→ Aim of the exercise
Look over the material below and count the lines that include "will". Give only the total.

◇ ◇ ◇ ◇ ◇ ◇ ◇

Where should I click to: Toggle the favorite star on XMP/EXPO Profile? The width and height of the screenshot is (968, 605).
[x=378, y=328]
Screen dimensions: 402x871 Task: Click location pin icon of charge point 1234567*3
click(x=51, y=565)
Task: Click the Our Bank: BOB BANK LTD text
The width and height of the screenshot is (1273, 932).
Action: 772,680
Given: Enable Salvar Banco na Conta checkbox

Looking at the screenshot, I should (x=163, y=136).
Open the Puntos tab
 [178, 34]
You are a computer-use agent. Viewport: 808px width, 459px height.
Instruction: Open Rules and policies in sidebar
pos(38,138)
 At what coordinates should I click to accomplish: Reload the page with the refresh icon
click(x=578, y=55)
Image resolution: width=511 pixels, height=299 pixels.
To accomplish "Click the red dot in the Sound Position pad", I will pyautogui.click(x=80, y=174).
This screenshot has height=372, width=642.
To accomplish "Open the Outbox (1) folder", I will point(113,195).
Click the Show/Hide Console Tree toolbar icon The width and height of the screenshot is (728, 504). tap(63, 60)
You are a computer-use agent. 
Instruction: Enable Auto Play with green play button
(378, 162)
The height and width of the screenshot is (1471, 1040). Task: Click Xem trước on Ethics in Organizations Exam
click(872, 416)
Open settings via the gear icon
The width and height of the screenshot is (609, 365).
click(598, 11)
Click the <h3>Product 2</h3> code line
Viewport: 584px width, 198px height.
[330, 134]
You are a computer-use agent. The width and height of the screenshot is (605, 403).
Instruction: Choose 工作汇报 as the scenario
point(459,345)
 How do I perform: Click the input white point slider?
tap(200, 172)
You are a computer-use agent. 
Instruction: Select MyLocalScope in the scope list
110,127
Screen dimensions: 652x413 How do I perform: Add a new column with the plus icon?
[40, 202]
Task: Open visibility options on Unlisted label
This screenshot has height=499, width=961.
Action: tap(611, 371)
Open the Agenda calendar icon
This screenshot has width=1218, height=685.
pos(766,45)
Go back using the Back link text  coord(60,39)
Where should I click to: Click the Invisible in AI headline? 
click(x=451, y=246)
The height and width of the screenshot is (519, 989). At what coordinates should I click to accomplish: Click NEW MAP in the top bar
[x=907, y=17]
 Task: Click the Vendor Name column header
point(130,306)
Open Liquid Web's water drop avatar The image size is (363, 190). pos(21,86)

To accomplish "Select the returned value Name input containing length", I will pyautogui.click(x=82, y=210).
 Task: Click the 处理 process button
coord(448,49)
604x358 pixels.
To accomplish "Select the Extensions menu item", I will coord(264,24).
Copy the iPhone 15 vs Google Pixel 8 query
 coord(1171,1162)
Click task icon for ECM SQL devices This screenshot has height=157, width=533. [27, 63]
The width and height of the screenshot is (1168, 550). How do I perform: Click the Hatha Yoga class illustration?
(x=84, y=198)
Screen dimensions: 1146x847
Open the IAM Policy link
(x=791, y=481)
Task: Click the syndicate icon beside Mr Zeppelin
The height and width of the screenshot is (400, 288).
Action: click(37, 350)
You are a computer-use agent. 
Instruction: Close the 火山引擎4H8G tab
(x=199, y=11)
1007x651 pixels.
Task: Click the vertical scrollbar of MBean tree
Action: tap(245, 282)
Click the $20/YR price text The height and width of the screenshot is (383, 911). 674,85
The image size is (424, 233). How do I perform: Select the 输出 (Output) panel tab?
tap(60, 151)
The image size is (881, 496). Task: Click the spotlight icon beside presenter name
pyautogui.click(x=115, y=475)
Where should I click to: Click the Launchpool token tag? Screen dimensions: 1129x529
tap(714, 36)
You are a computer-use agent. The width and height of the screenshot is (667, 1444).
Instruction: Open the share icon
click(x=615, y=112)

◇ ◇ ◇ ◇ ◇ ◇ ◇

→ Response area
4